Kommunen sind zwar zur Aufstellung eines Nahverkehrsplanes verpflichtet, bei Geldmangel sieht die konkrete Ausgestaltung aber so aus, dass weniger lukrative Linien gestrichen werden oder mit einem geringeren Takt befahren werden. Das trifft besonders Linien auf dem ländlichen Raum, wodurch die Bevölkerung dort mehr vom eigenen Auto abhängig gemacht wird. Das spart den Kommunen zwar kurzfristig Geld, aber die Ausgaben werden letztlich nur auf die Bevölkerung abgewälzt, denn ein eigenes Auto ist gerade für Haushalte mit einem kleinen Geldbeutel sehr belastend. Außerdem ist es auch für die Kommunen, die ja Lastenträger für ihre Gemeindestraßen sind, langfristig nachteilhaft, denn mehr Verkehr belastet auch die Straßen mehr, welche dann häufiger erneuert werden müssen. Der Verkehrssektor ist hier nur eines von vielen Beispielen.

Hier führt eine kurzfristige Einsparung potenziell zu einer langfristigen Schuldenfalle.
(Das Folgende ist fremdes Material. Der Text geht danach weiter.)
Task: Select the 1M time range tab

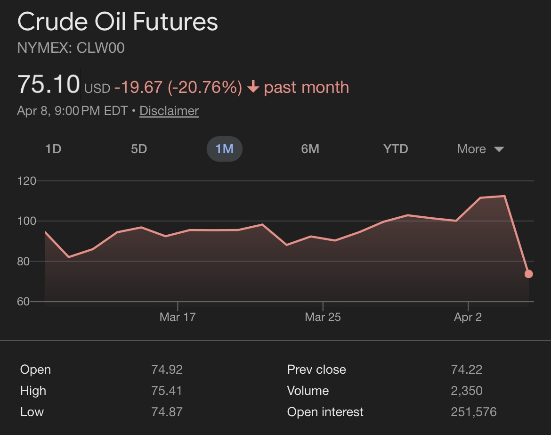Action: [x=225, y=149]
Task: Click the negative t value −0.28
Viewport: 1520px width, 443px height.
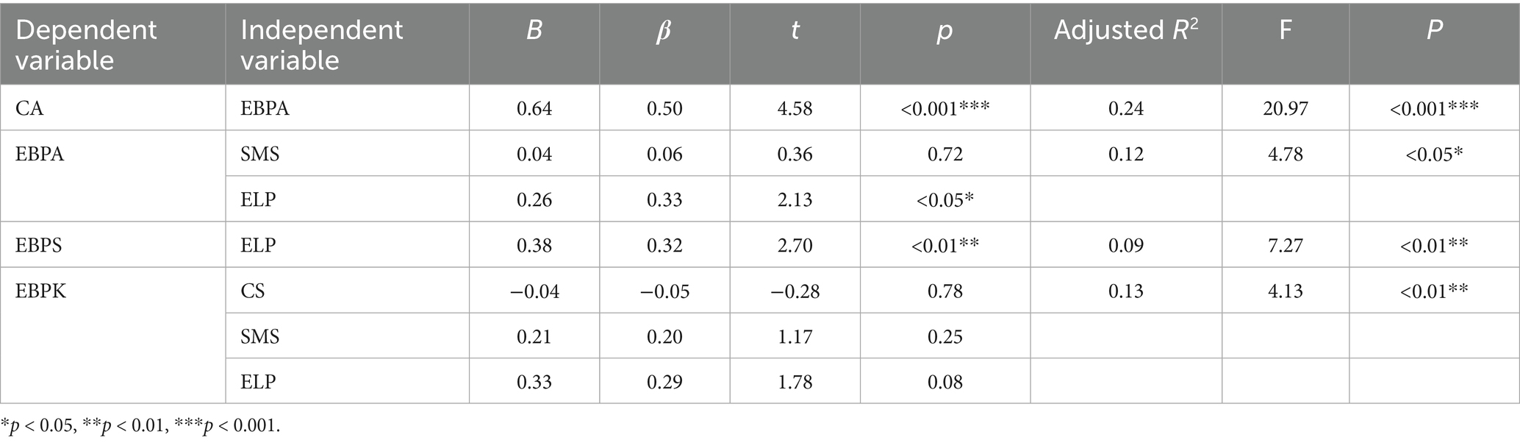Action: (x=795, y=291)
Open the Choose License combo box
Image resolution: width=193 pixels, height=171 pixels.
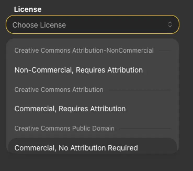click(92, 25)
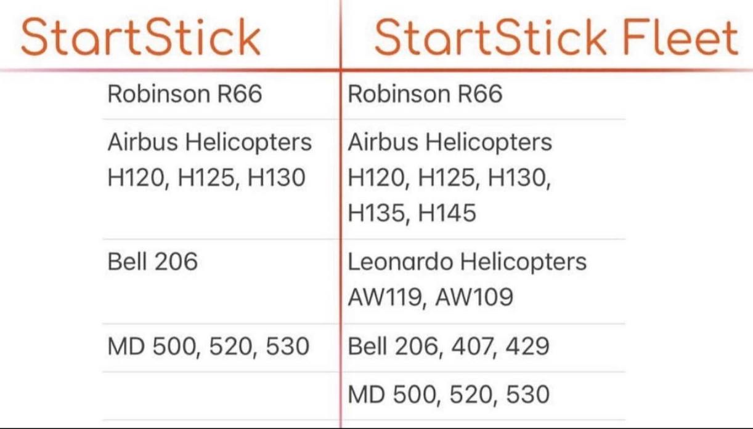
Task: Select the StartStick Fleet column header
Action: [x=555, y=37]
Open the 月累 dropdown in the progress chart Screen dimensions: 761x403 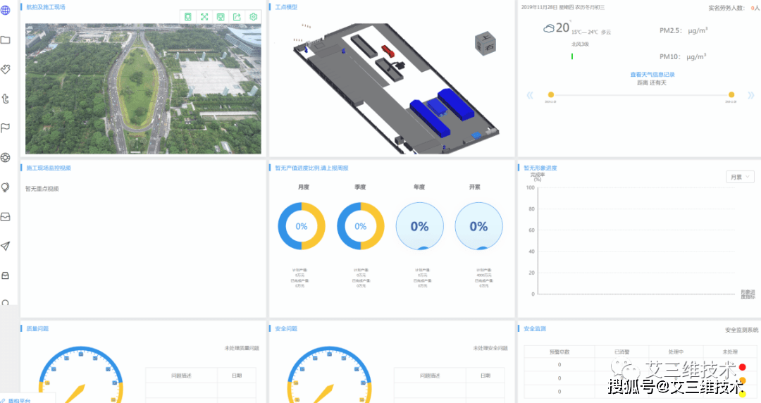coord(740,178)
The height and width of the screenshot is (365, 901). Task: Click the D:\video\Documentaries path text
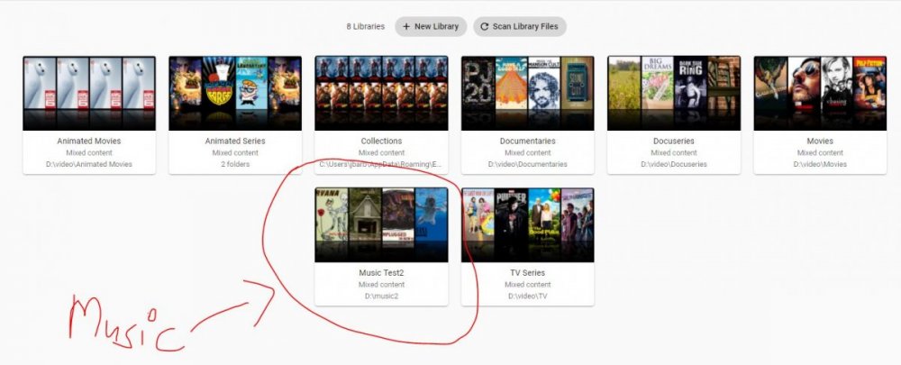click(x=527, y=164)
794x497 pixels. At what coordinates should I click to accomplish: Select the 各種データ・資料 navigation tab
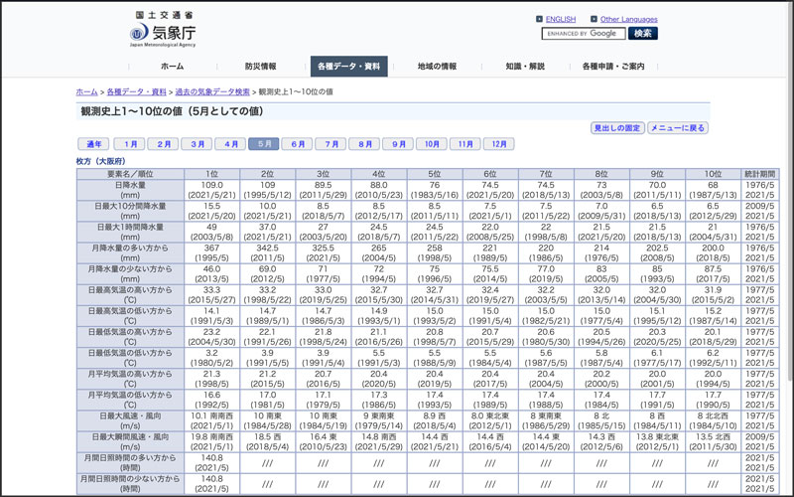tap(348, 67)
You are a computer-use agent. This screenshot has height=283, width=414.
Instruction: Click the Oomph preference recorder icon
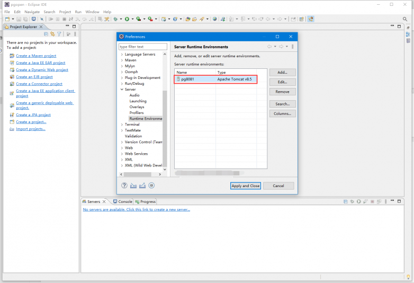tap(151, 185)
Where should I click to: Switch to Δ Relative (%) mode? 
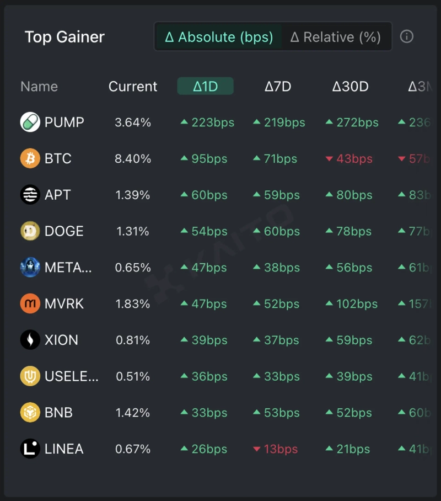tap(336, 37)
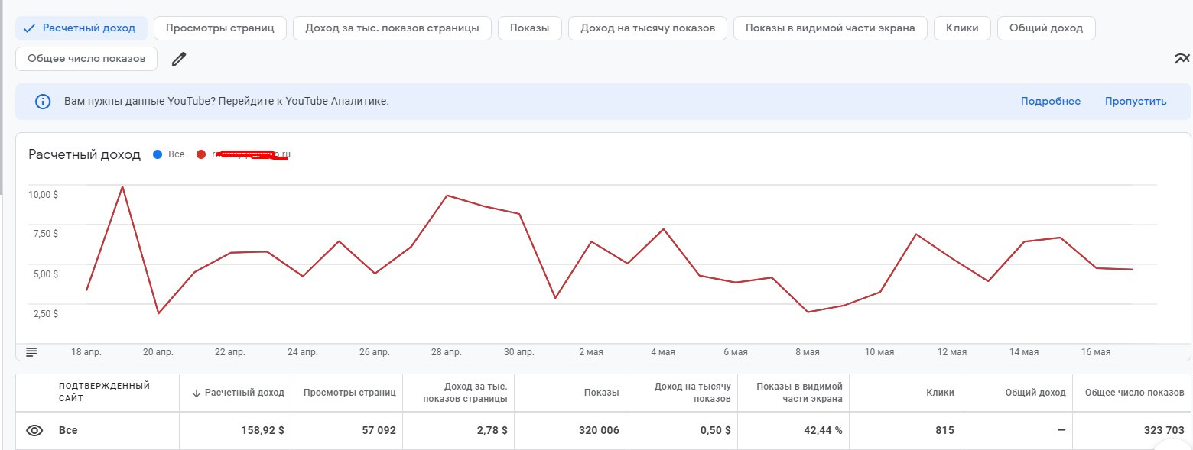Select 'Доход за тыс. показов страницы' chip
Viewport: 1193px width, 450px height.
coord(392,28)
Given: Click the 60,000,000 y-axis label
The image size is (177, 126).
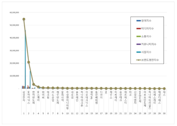Looking at the screenshot, I should click(x=14, y=13).
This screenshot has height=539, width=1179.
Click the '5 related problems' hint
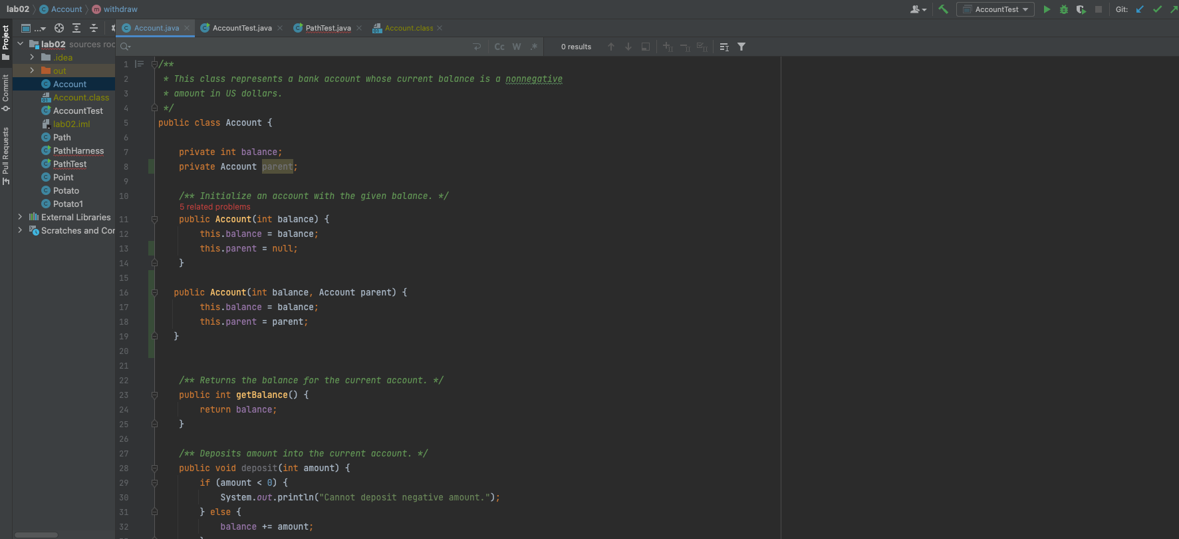point(215,207)
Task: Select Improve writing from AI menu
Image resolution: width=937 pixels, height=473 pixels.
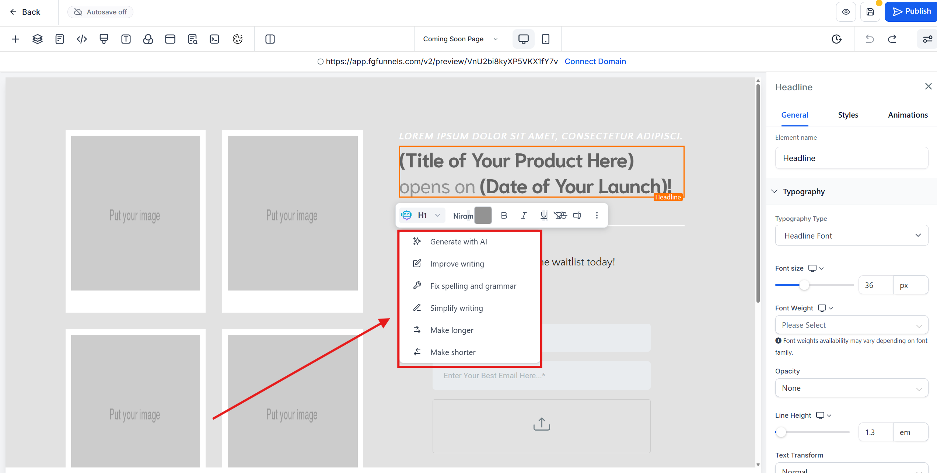Action: (457, 264)
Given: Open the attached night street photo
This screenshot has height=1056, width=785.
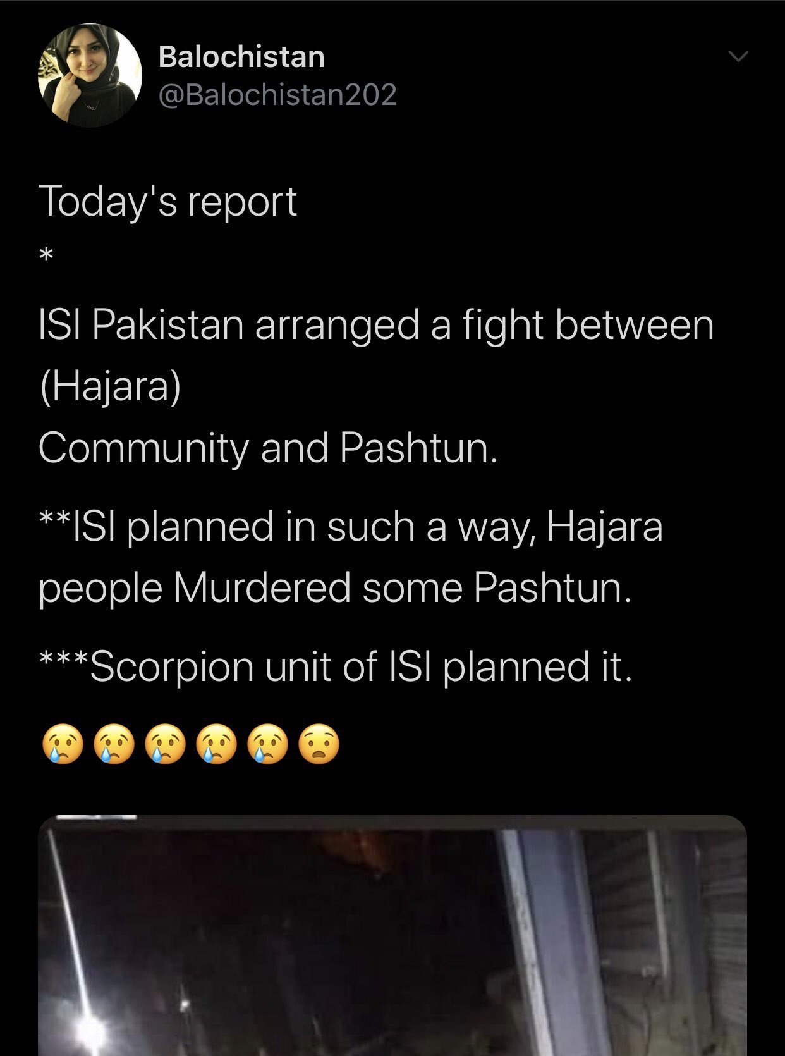Looking at the screenshot, I should tap(393, 935).
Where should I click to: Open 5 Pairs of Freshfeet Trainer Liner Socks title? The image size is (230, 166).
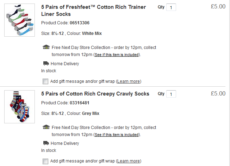[x=93, y=11]
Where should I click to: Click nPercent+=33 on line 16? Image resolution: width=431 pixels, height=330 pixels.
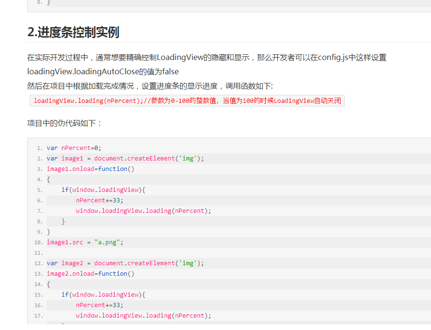click(x=100, y=305)
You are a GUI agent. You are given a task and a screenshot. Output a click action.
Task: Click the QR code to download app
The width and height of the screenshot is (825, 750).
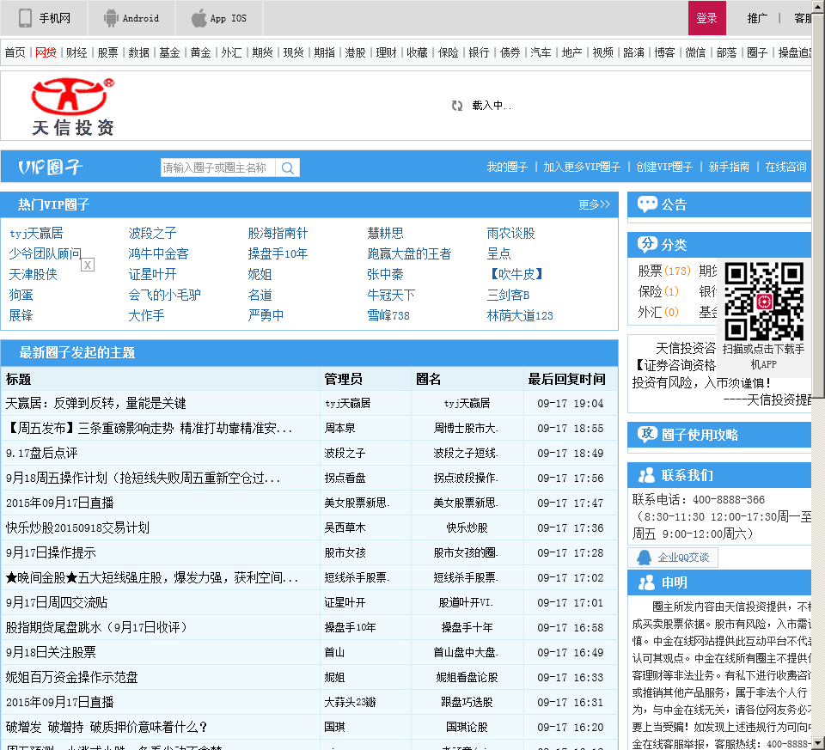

Die kommunalen Verantwortungsträger sind sich dieser Dynamik zwar vielleicht bewusst, werden aber durch den Sparzwang in diese missliche Lage gedrängt. Das Finanzproblem wird also in die Zukunft verlegt, wo hoffentlich die rechtlichen Rahmenbedingungen besser sind. Aber gibt es eine Aussicht auf Verbesserung? Der Deutsche Städtetag hat in seinem im Januar verabschiedeten Positionspapier “Dresdner Impulse für starke Städte und echte Reformen” sechs Forderungen formuliert: Eine Soforthilfe (in Form von Geld), die Umsetzung des Grundsatzes “wer bestellt, muss bezahlen”, einer Kostenbeteiligung an kommunalen Sozialausgaben, einer Überprüfung der Leistungsausweitungen der letzten Jahre, Entbürokratisierung, und schließlich einem neuen Gesprächsformat auf Augenhöhe zwischen Bund, Ländern und Kommunen.

Ob diese Maßnahmen umgesetzt werden, und wie die Ausgestaltung aussehen wird, und ob die Umsetzung wirksam sein wird, bleibt abzuwarten. Tatsache ist: Der Prozess, der uns für die nächsten Jahre erwartet, wird mit viel politischer Arbeit und detaillierter Umsetzungsplanung verbunden sein. Denn die politischen Mechaniken, die uns in die kommunale Finanznotlage gebracht haben, sind äußerst komplex, über alle Sektoren hinweg miteinander verschränkt und historisch gewachsen.